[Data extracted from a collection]
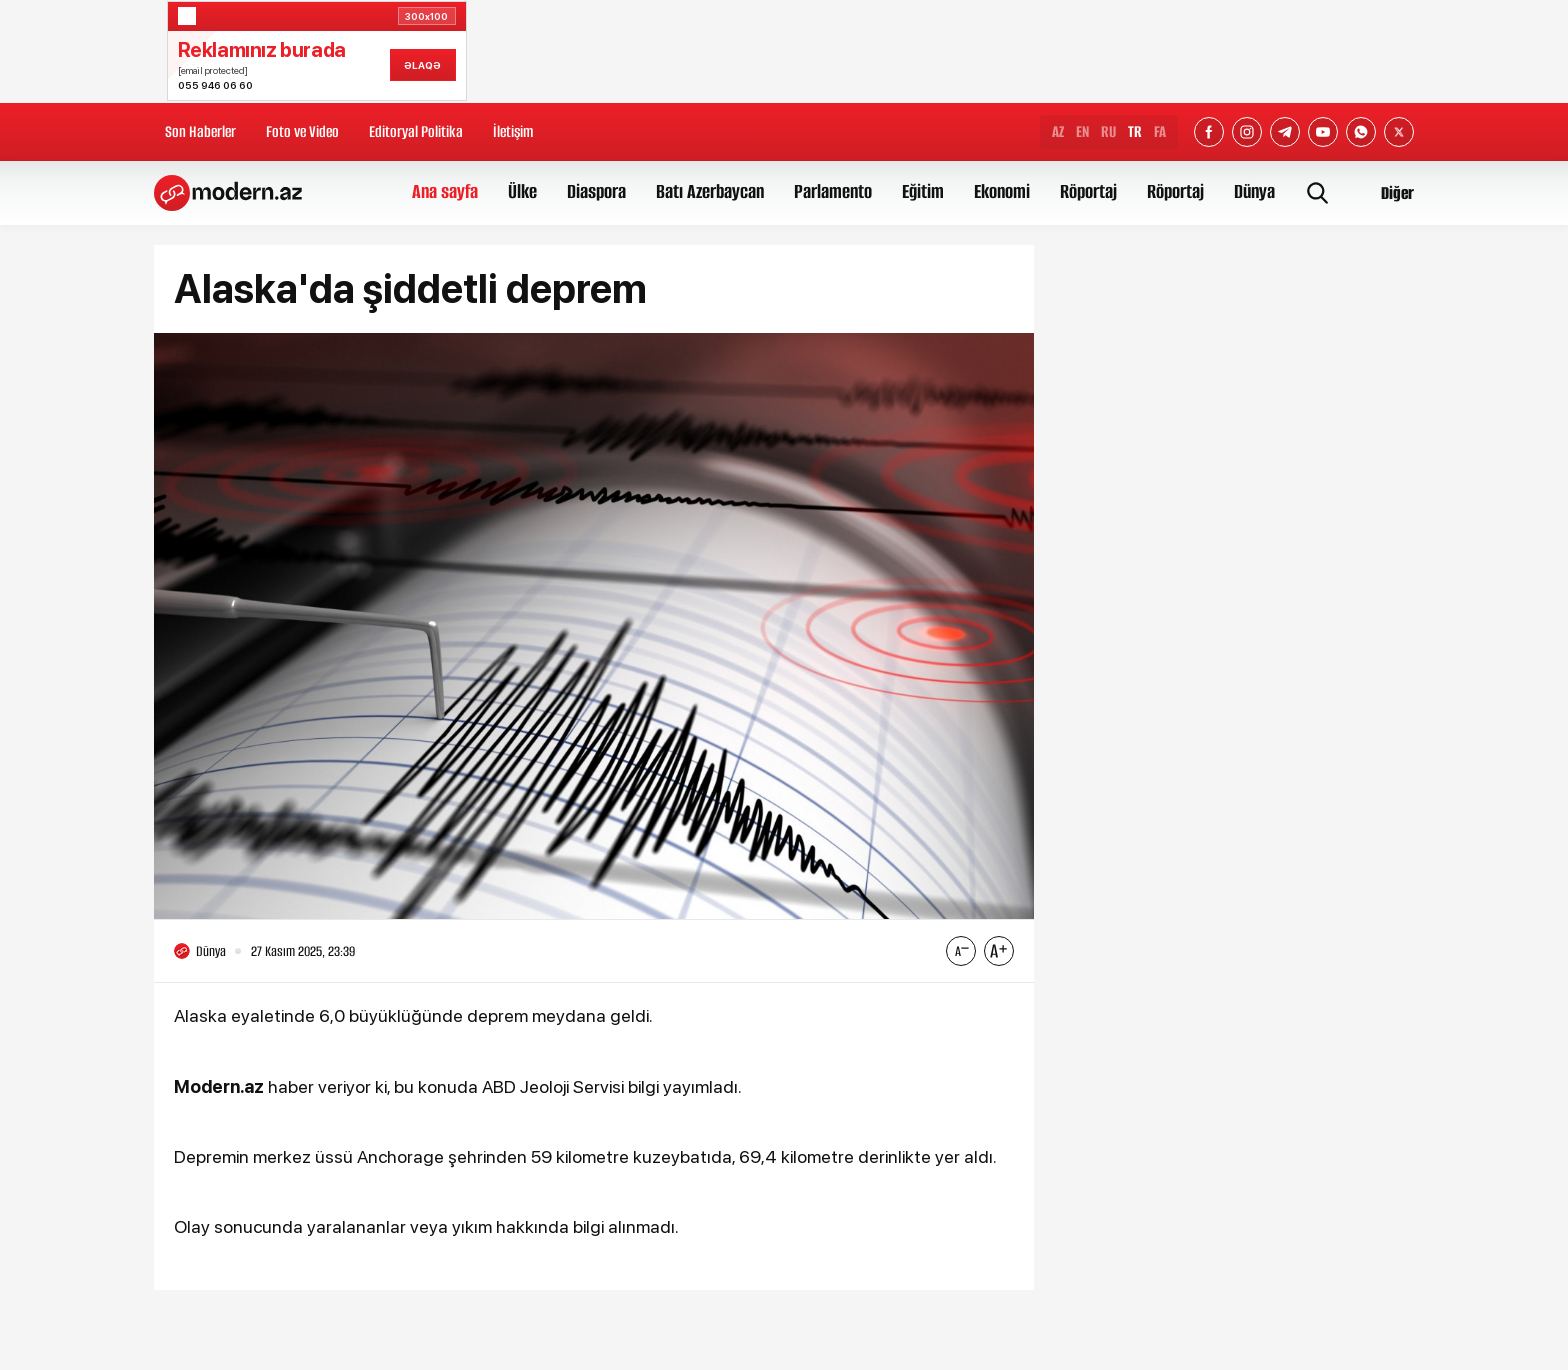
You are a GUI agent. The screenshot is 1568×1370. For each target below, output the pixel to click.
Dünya (1254, 191)
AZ (1058, 131)
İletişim (513, 131)
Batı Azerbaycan (710, 191)
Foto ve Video (302, 131)
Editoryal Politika (416, 131)
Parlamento (833, 191)
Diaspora (596, 191)
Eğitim (923, 191)
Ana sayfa (445, 191)
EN (1082, 131)
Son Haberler (200, 131)
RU (1108, 131)
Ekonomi (1002, 191)
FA (1160, 131)
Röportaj (1088, 191)
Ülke (522, 191)
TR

WHAT IS REQUIRED. Can you render the lines above as a JSON list of strings, one string per line, with blank lines skipped and the pictures left out?

THE SOLUTION.
[
  "You are a GUI agent. The screenshot is 1568×1370. For each target below, output the pixel to click.",
  "Dünya (1254, 191)",
  "AZ (1058, 131)",
  "İletişim (513, 131)",
  "Batı Azerbaycan (710, 191)",
  "Foto ve Video (302, 131)",
  "Editoryal Politika (416, 131)",
  "Parlamento (833, 191)",
  "Diaspora (596, 191)",
  "Eğitim (923, 191)",
  "Ana sayfa (445, 191)",
  "EN (1082, 131)",
  "Son Haberler (200, 131)",
  "RU (1108, 131)",
  "Ekonomi (1002, 191)",
  "FA (1160, 131)",
  "Röportaj (1088, 191)",
  "Ülke (522, 191)",
  "TR"
]